### TEXTO APRESENTADO
# # # # # # #

Foi definido, também, um estímulo para manter, no programa, a médica que estiver em licença maternidade. Nesse período de seis meses, será garantida uma compensação para atingir o mesmo valor da bolsa, complementando o auxílio do INSS. Já para o médico que se tornar pai, será concedida licença de 20 dias.
Legado
O Mais Médicos representou uma revolução na política de provimento de profissionais de medicina em áreas com déficit na assistência à saúde. De 2013 a 2015, o programa chegou a contar com 18.240 profissionais, em 4.058 municípios.
Nesse período, cerca de 63 milhões de brasileiros foram beneficiados com acesso a atendimentos na atenção primária, o que inclui prevenção, tratamento e acompanhamento de doenças sexualmente transmissíveis e infectocontagiosas; acompanhamento de enfermidades crônicas, como hipertensão e diabetes; ações de promoção da saúde e proteção social na comunidade; e controle do tabagismo.
Os resultados atestam a eficácia dessa política pública: entre 2013 e 2015, enquanto a média nacional de crescimento no número de consultas foi de 29%, o aumento nos municípios sem médicos do programa ficou em 15%, segundo o Ministério da Saúde. Nas cidades com cobertura do Mais Médicos maior que 36% da população, a redução no número de internações foi de 8,9%. Dessa forma, em 2015, mais de 91 mil pacientes não precisaram ser internados, o que liberou os leitos para quem mais necessitava.

# # # # # # #

### LINHAS EXTRAÍDAS
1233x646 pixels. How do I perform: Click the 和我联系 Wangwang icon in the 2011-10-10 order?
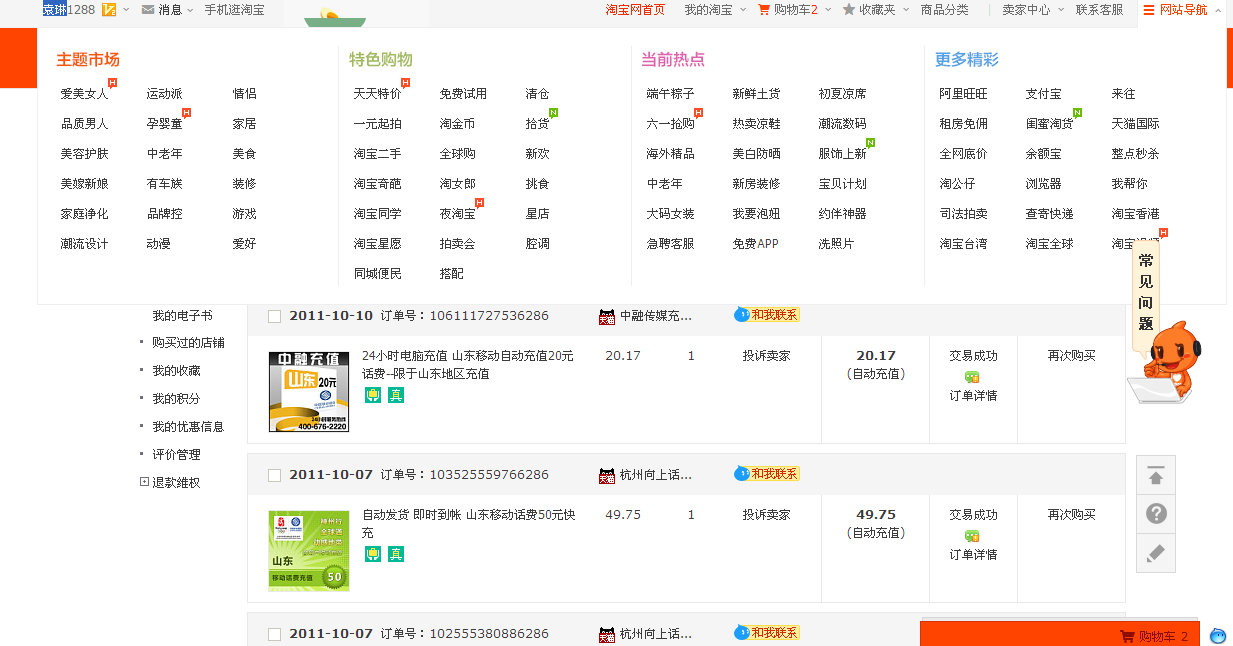point(767,315)
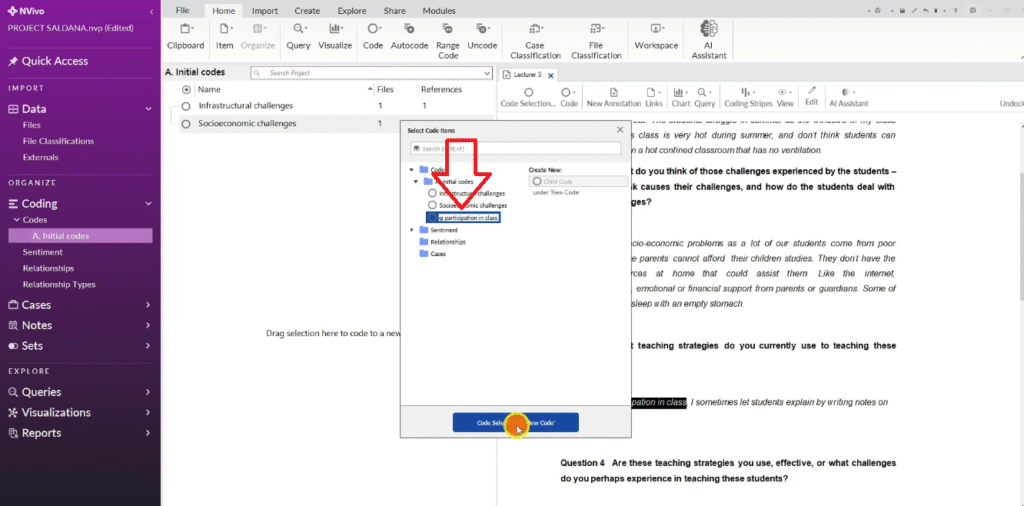Open the AI Assistant from the Home ribbon

pyautogui.click(x=709, y=35)
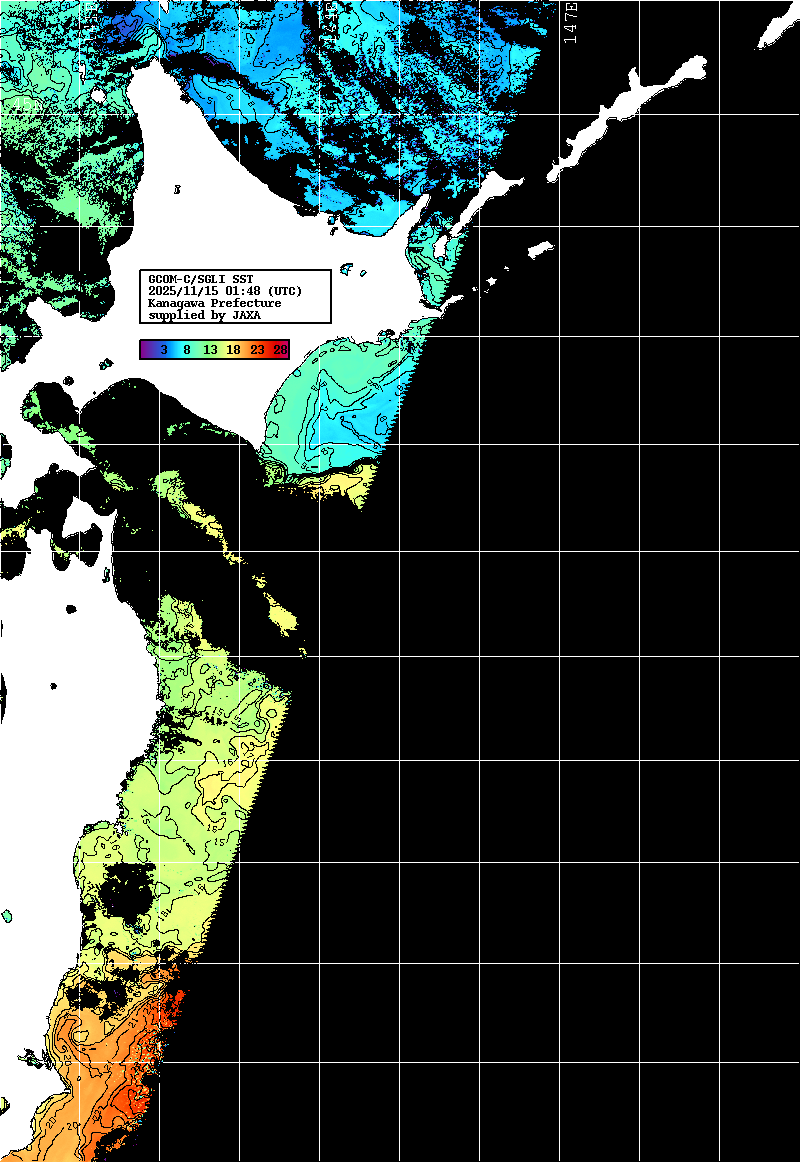Pick the 18 value on the color scale
Image resolution: width=800 pixels, height=1162 pixels.
pos(233,350)
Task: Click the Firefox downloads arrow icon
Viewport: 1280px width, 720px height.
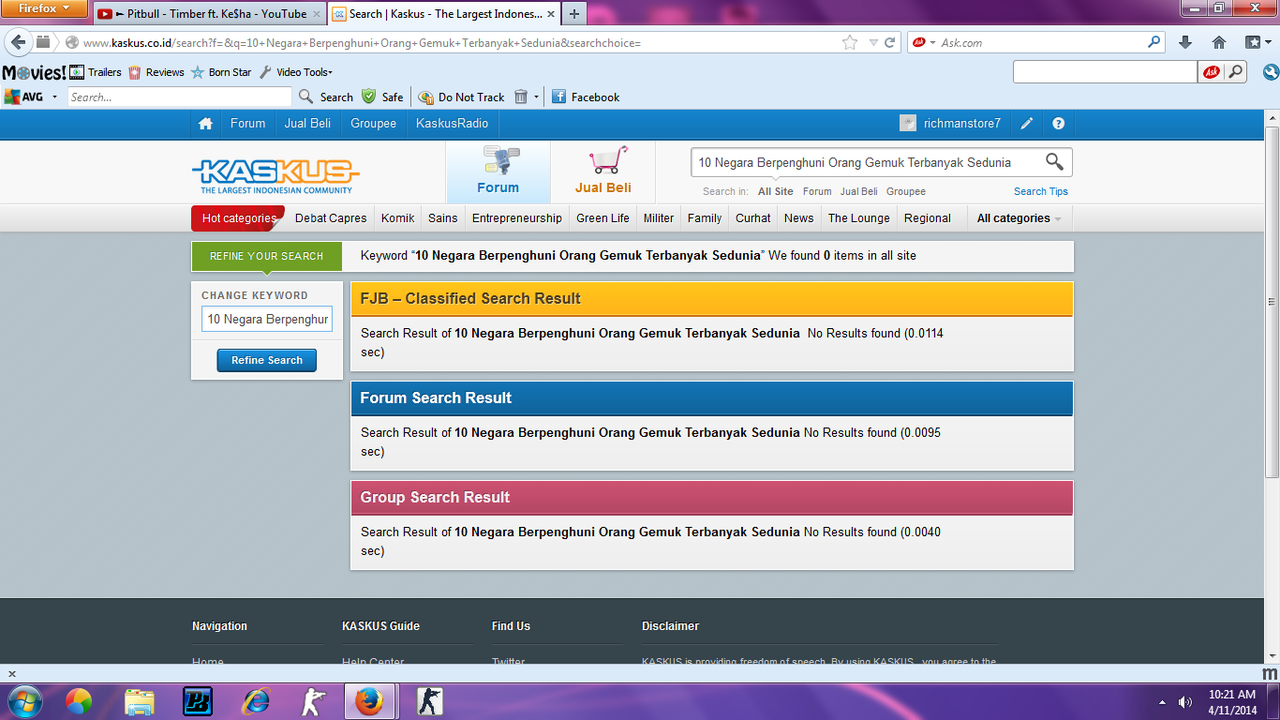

# # # # # # #

### TAREFAS SOLICITADAS
1 – Repita, sem nenhuma alteração, o trecho do texto sobre o Mais Médicos que vai de "Os resultados atestam" até "quem mais necessitava.".
2 – Responda com base no texto sobre o Mais Médicos:
(a) Quantos dias de licença são concedidos ao médico que se tornar pai?
(b) Em quantos municípios o programa chegou a ter profissionais entre 2013 e 2015?
(c) Quantos pacientes deixaram de precisar de internação em 2015?
3 – Retome o texto sobre o Mais Médicos e dê continuidade a ele a partir do ponto em que termina.
As linhas acima formam um material à parte, independente do texto.

### RESPOSTAS POR TAREFA
1 –
Os resultados atestam a eficácia dessa política pública: entre 2013 e 2015, enquanto a média nacional de crescimento no número de consultas foi de 29%, o aumento nos municípios sem médicos do programa ficou em 15%, segundo o Ministério da Saúde. Nas cidades com cobertura do Mais Médicos maior que 36% da população, a redução no número de internações foi de 8,9%. Dessa forma, em 2015, mais de 91 mil pacientes não precisaram ser internados, o que liberou os leitos para quem mais necessitava.

2 –
(a) 20 dias.
(b) Em 4.058 municípios.
(c) Mais de 91 mil pacientes.

3 –
Novos ventos
A retomada do Mais Médicos foi comemorada, também, por Fernando Pigatto, presidente do Conselho Nacional de Saúde (CNS), principal instância de decisões do SUS. Esse colegiado tem a missão de fiscalizar, acompanhar e monitorar as políticas públicas de saúde, além de levar as demandas da população ao poder público, fazendo, dessa forma, o controle social no setor, conforme a Lei n° 8.142/1990.
“O Mais Médicos será devidamente recolocado para a população que mais precisa, que poderia não ter morrido nestes últimos anos, porque foi isso que aconteceu”, afirma Pigatto, que também destaca a atuação do CNS durante audiência pública no Senado, em setembro de 2019, na defesa da retomada do Mais Médicos e de sua extensão a todos os municípios que ainda não tinham sido contemplados, para assegurar o cuidado integral a todos os usuários do SUS. “Na ocasião, lembramos que o programa atendeu mais de 63 milhões de brasileiros que não tinham acesso a médicos, e ainda que, de 2017 a julho de 2019, o governo diminuiu R$ 1,2 bilhão no investimento ao programa, representando uma redução de 34%”, recorda.
O presidente do CNS destaca o desfinanciamento do SUS causado pela promulgação da Emenda Constitucional 95/2016 (teto de gastos). “Houve a volta de doenças que haviam sido extintas no país, o descaso às respostas à Pandemia da Covid-19, que certamente se agravaram ainda”, diz.
Vacinação
A volta dos Mais Médicos será reforçada pelo Movimento Nacional pela Vacinação. Com o tema “Vacina é vida. Vacina é para todos”, a iniciativa visa conscientizar a população sobre a efetividade das vacinas disponíveis no Calendário Nacional de Vacinação, para todos os grupos.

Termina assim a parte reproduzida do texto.